Le blog de Claude Lelievre

Supérieur. Une radicalisation manquée 5) Chirac

 

Dans sa déclaration de politique générale du 9 avril 1986 devant l’Assemblée nationale, le nouveau Premier ministre Jacques Chirac déclare que « dans l’enseignement supérieur, le principe d’autonomie doit être définitivement concrétisé tant à l’entrée – au moment de la sélection des étudiants-,qu’à la sortie – au moment de la délivrance des diplômes ».

Mais le 12 juin 1986, Alain Devaquet ( ministre délégué, chargé de la Recherche et de l’enseignement supérieur ) présente à la presse les grandes lignes d’un projet de loi plus  »prudent » et plus  »réservé ».

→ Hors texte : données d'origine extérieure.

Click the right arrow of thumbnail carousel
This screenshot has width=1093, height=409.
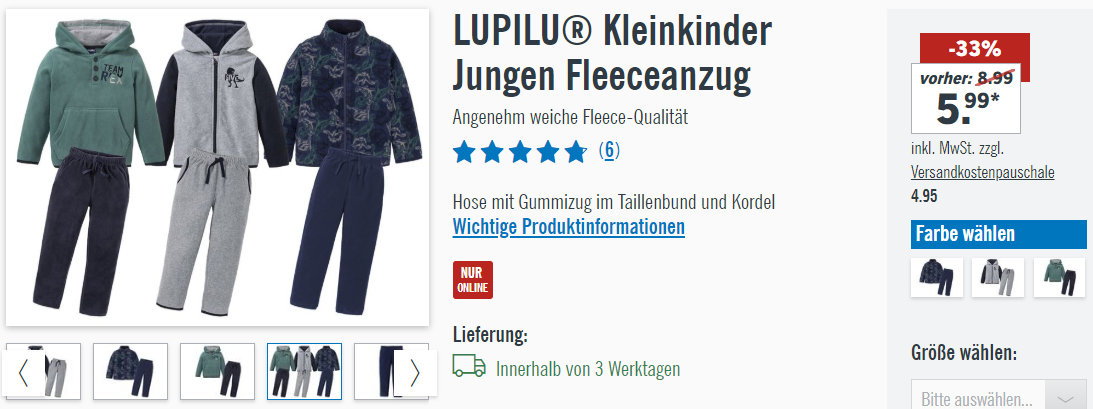(x=415, y=373)
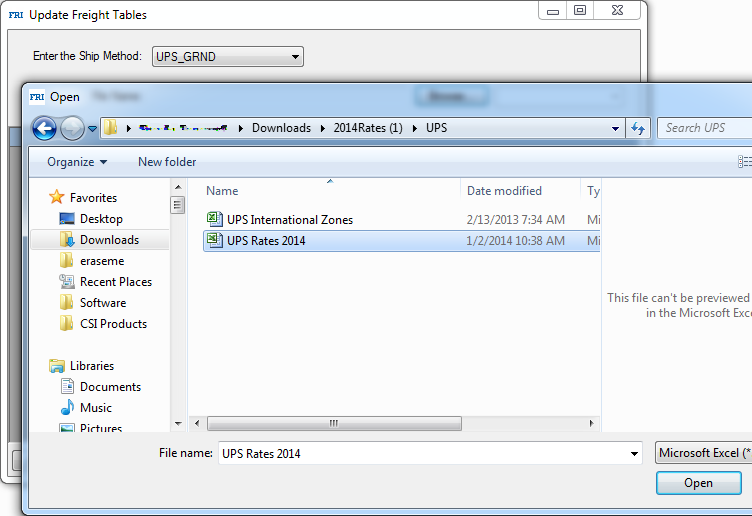Click the Music library note icon
Viewport: 752px width, 516px height.
(67, 408)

Le principe du libre accès de tous les bacheliers à l’université est solennellement réaffirmé ( alors que cela ne figurait pas dans la proposition de loi déposée par les groupes parlementaires des deux partis de droite – RPR et UDF- sur le bureau de l’Assemblée nationale le 11 avril ) ; et le mot « sélection » n’apparaît pas ( alors qu’il était en bonne place, avec toute sa charge symbolique, dans la déclaration du Premier ministre Jacques Chirac ). Toutefois, les universités auront la possibilité de définir leurs conditions d’accueil, selon le nombre de places dont elles disposent, la nature des formations données et les aptitudes requises des étudiants. Le recteur devra s’assurer que tous les bacheliers qui le désirent ont pu trouver une place dans une université de la région pour suivre la formation de leur choix ou dans un domaine proche.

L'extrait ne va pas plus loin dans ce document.